En una esquina, un traje a medio hacer descansa sobre una silla. Los peces ya están listos, falta el sol en el pecho. “Este es para un moreno que va a bailar en el Gran Poder. Me pidió que le bordara pescados, porque su abuelo era pescador. No todos entienden eso. Pero uno borda historias, no solo adornos”, relata.

En otro lado de la ciudad, en la zona Kollasuyo, don Freddy afina el filo de su punzón. Tiene apenas 32 años, pero ya lo llaman maestro. Aprendió de su tío, quien heredó este conocimiento a su vez de su padre. “Aquí bordar es como tener sangre azul”, dice bromeando. “Hay que merecerlo”, agrega.
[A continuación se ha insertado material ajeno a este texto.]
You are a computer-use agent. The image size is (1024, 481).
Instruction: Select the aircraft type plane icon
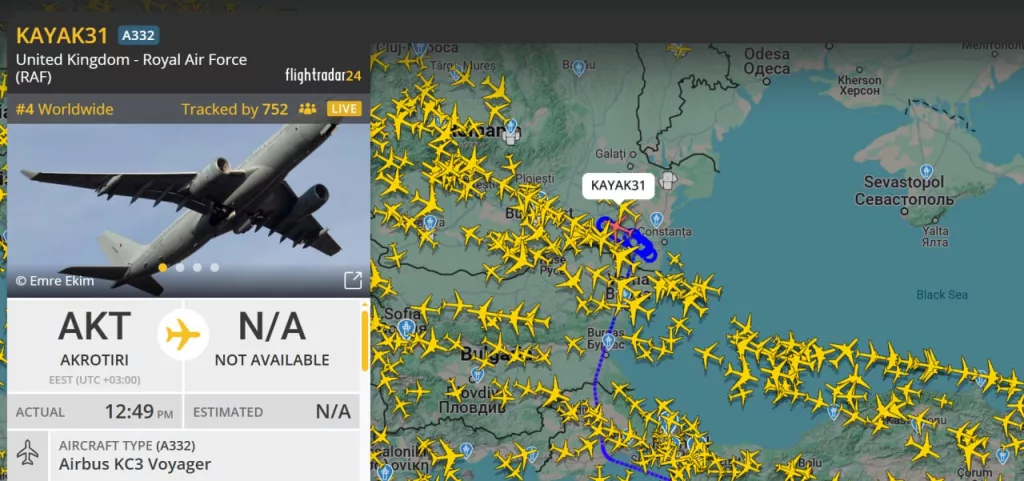[x=27, y=453]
Mientras cose una figura en forma de serpiente, explica: “El bordado no es cosa suave. Es precisión, resistencia, saber mirar. Horas sentado, luchando con el hilo. Por eso muchos se rinden”.

Él también ve el oficio en riesgo. “Antes había competencia, cada bordador tenía su sello, lo fraternos decían a mí me ha vestido el maestro Quisbert de Bordados Bolivia o de Bordados el Águila. Hoy muchos de los talleres compran plantillas. O peor hacen trajes tipo cotillón, colando a la tela con silicona: brillos, purpurina, lentejuelas, pedrería de fantasía y ya. Eso no es bordar, eso no es hacer un traje, eso es hacer un disfraz”, critica.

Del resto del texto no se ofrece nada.